Federal Judge Amul Thapar Talks to Columbia Law School Students About the "Hopes and Perils" of Sentencing Reform

New York, November 25, 2015—Congressional legislators and the U.S. Justice Department are rethinking federal sentencing, a decade after sentencing guidelines were rendered “advisory” under the Supreme Court decision in United States v. Booker

judge-amul-thapar.jpg
In a recent talk at Columbia Law School, U.S. District
Judge Amul R. Thapar said that changes in federal sentencing should draw from successful criminal 
justice reforms at the state and local levels.

Bipartisan support surrounds a bill in the U.S. Senate--the Sentencing Reform and Corrections Act--which would reduce some mandatory minimum sentences as part of a larger effort to bring down the federal prison population. But U.S. District Judge Amul R. Thapar sounded a note of caution to “think carefully before we act,” in a Nov. 2 talk hosted by the Columbia Law School Federalist Society, part of its annual Madison Lecture Series for Judicial Engagement.

Thapar’s talk, titled “Booking After Booker: The Hopes and Perils of Sentencing Reform,” touched on a range of issues, from the unpredictability of judicial discretion to the problem of prison recidivism, to the power of prosecutors and their pretrial deals. A one-time prosecutor, Thapar worked as the U.S. Attorney for the Eastern District of Kentucky and as an Assistant U.S. Attorney in the Southern District of Ohio and in the District of Columbia, before being named Judge to the U.S. District Court, for the Eastern District of Kentucky in 2008. He was the first Article III judge of South Asian descent.

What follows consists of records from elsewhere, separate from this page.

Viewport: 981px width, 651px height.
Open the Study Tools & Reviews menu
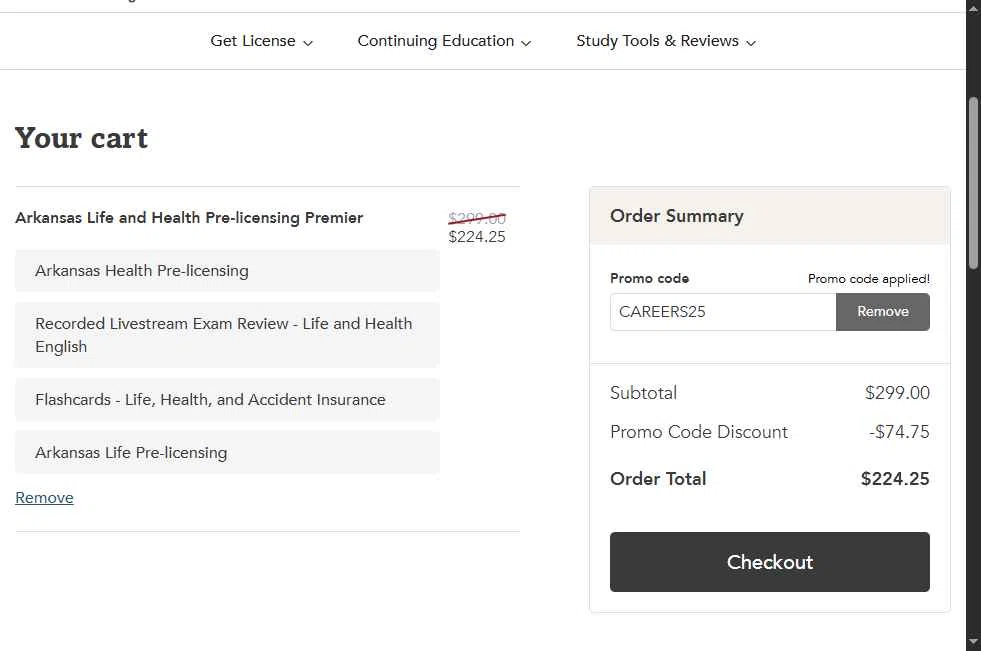[657, 41]
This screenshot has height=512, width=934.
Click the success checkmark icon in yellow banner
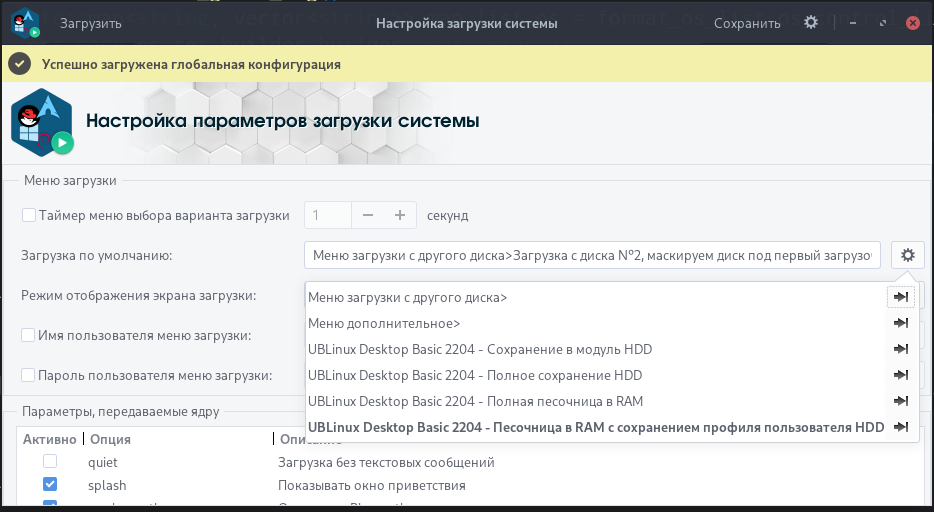point(20,64)
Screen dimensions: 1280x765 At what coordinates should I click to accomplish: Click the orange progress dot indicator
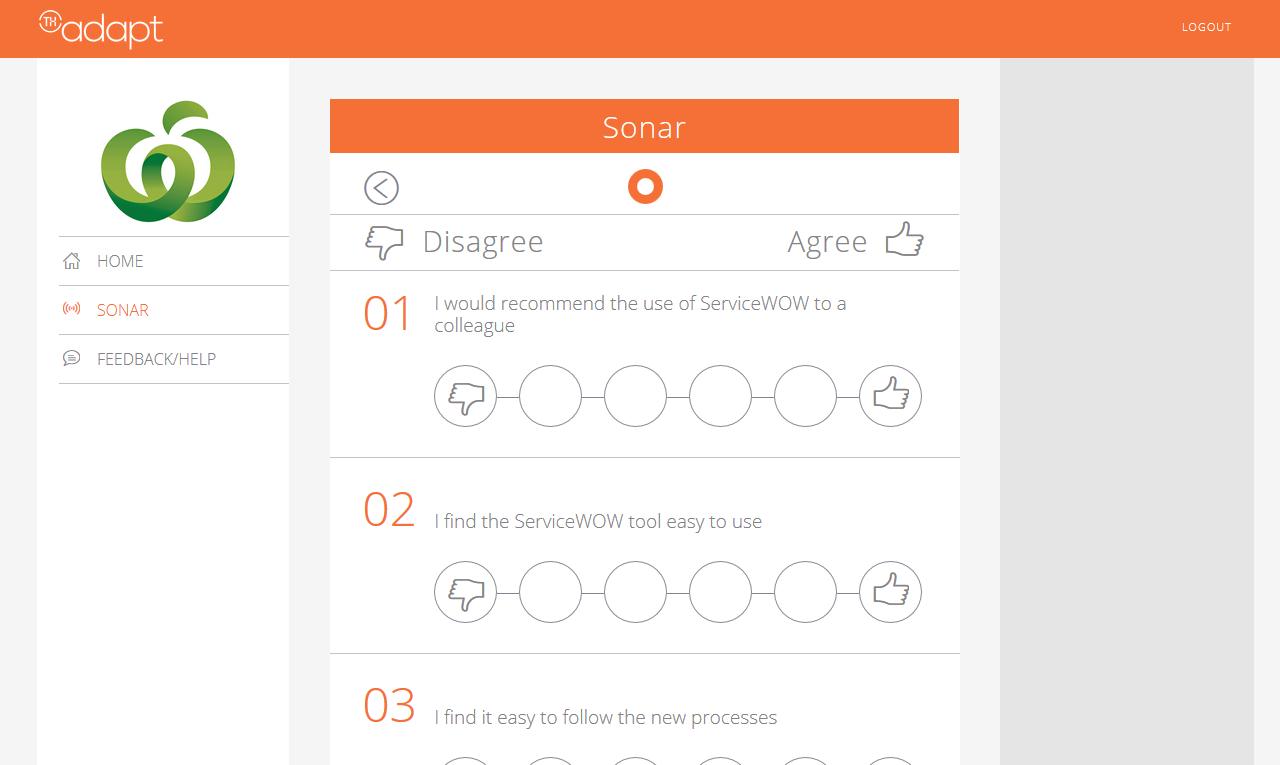pyautogui.click(x=645, y=186)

Thapar said changes in federal sentencing should draw from successful criminal justice reforms at the state and local levels. “We’ve got to take advantage of different states adopting different approaches. Find out why in California we’re having problems, while in Texas we’re reducing incarceration and seeing lower crime.” California’s problems, he said, stem in part from the passage of Proposition 47, which reduced low-level drug and property crimes from felonies to misdemeanors.

“Crime went up,” he explained. “Of course, we can’t just blame Proposition 47 for it. Some of the literature says that, but there may be other explanations as well. There’s definitely an answer, and it’s not incarceration. Before we do anything like Prop. 47 in the federal government, we’ve got to put together a comprehensive plan. We have to study what's worked and what hasn't before we get crazy with giving judges discretion.”

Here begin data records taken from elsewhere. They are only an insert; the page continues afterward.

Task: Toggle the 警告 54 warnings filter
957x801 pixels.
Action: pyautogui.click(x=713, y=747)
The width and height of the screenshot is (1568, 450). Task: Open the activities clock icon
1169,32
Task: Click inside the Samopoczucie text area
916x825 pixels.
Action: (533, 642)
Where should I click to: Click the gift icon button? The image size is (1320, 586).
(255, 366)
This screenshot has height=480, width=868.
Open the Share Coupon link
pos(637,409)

In mandating sentences the federal guidelines were intended “to avoid the judge lottery,” Thapar said, ensuring fairness and consistency in sentencing. In the post-Booker world, he said, statistics show that if you are black, you are more likely to get jail time than if you are white, for the same crime. The time when there was the least racial disparity in sentencing was during the Protect Act, 2003-2004, the pre-Booker period. The Protect Act made the guidelines mandatory, and that reduced racial disparity in sentencing.”

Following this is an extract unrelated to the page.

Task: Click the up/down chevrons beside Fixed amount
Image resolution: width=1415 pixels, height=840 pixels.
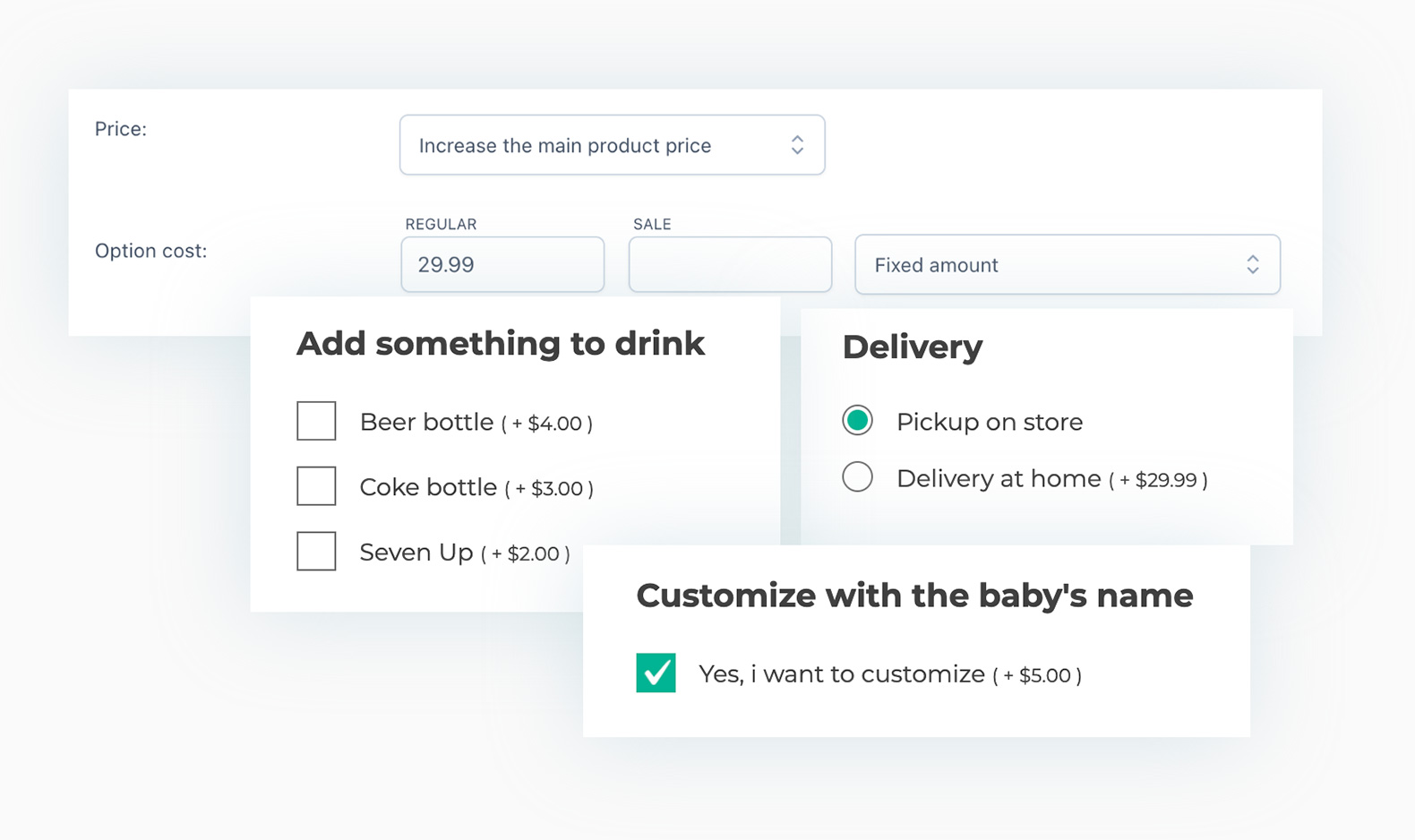Action: [x=1253, y=264]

Thapar said he supports “judicial craftsmanship” in devising reduced sentences for first-time and low-level offenders, perhaps enrollment in drug treatment and job training programs instead of incarceration. That said, he thinks current sentencing structure does not do enough to punish—that's right, to punish—repeat offenders..

Currently about 20 percent of the prison population—or 1 in 5—have committed 15 or more priors, Thapar said. And many of those released commit another crime within one year. “When I was a prosecutor I had a murderer who [was a repeat offender who] got out and committed a violent bank robbery. The way to stop recidivism is to keep the recidivists in jail.”

Thapar has seen families of offenders complain when a sentence carries no prison time, because they hope drug treatment is part of the program. He has included treatment and frequent check-ins at court as part of the sentences for about 80 low-level offenders. “Our success rate has been outstanding,” he said.

“If you want to have [alternative] programs, I’m all for it,” Thapar said. “But don’t just say ‘we’re going to reduce prison time’ and throw the offenders back on the streets.”